I let her go. She took off her shoes and climbed on the bed. Over the headboard there were two French aquatints, drawings of buxom woodland maidens pursued by centaurs with gleaming eyes and obvious purposes. They were symphonies of Gallic nudity, richly curved and sensuous in shading and detail. She removed the picture on the right. In the wall behind the picture was a small square frame, the door to a wall safe of the easy-to-open variety. Lila came back to me, a bit flushed, a bit flustered, but still looking for some signs of belief in her sad little tale.
“Very fancy,” I said. “But you still haven’t answered my question, baby. How did you know the letters would be in that safe?”

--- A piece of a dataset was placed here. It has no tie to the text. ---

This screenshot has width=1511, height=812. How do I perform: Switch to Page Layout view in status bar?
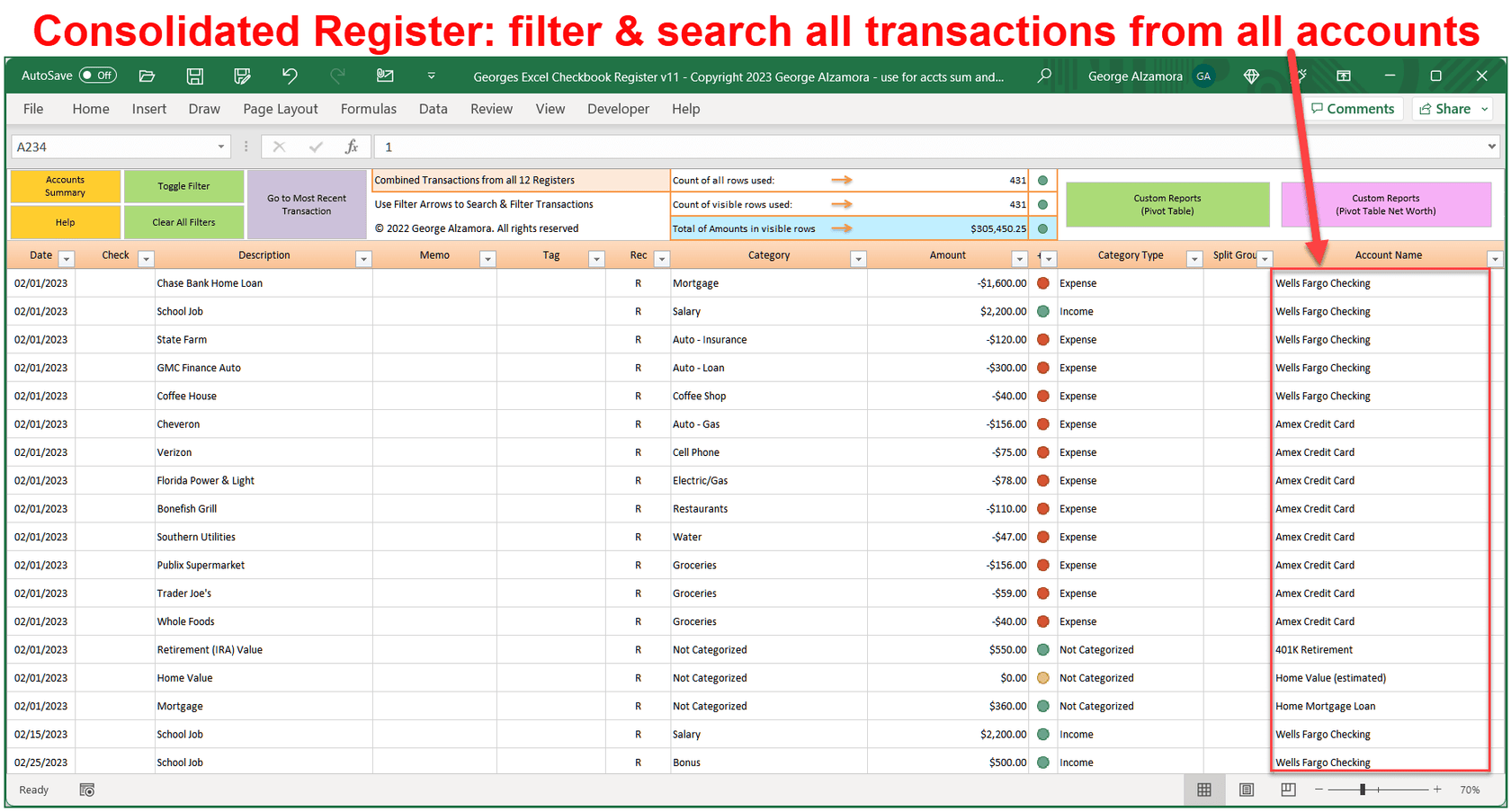(1247, 790)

“I didn’t, of course. But I thought it would be worth the chance. There are no other hiding places in Greg’s house.”
“How can you be sure?”
“I knew Greg pretty well,” she said without a blush. “I’ve been here quite often.”
“You had a key to the front door?”
“Naturally.”
“Who else had a key?”
“I wouldn’t know. But Greg was generous with this place. He used it for all kinds of things. Store parties, meetings, conferences.” She sighed wistfully. “Poor Greg. Actually, he was a damned fool about many things.”
“Especially the dolls?”
“He had his moments.” She put on her shoes and wiggled away from me. She stood over me, estimating me, weighing me in her sharp intellect. She leaned over me in the pose of an anxious sweetheart. “You don’t have to tell Lunt you found me here, do you, Stevie?”
“I’ll think about it.”
“I’d appreciate your silence.”
“Still worried about your career?”
“A girl has to be careful,” she said.
I leaped up and clamped my hand over her mouth. There was a noise downstairs. The flat click of a latch? A door moving open? A door shutting again? I jerked her toward the wall on the far side of the room. I switched out the light. We stood together, the sound of her breath loud in my ears. Her pulse beat fast under my fingers on her wrist. We listened together. There were footsteps outside on the landing.
Then the door opened and a man walked in.
“Lila?” he whispered.
But I had slammed out at him before the word really left his lips.
He went down on his knees, the wind knocked out of him. He rolled around on the rug, groping for the hurt part of his gut.
I switched on the light and saw that it was Larry Pettigrew!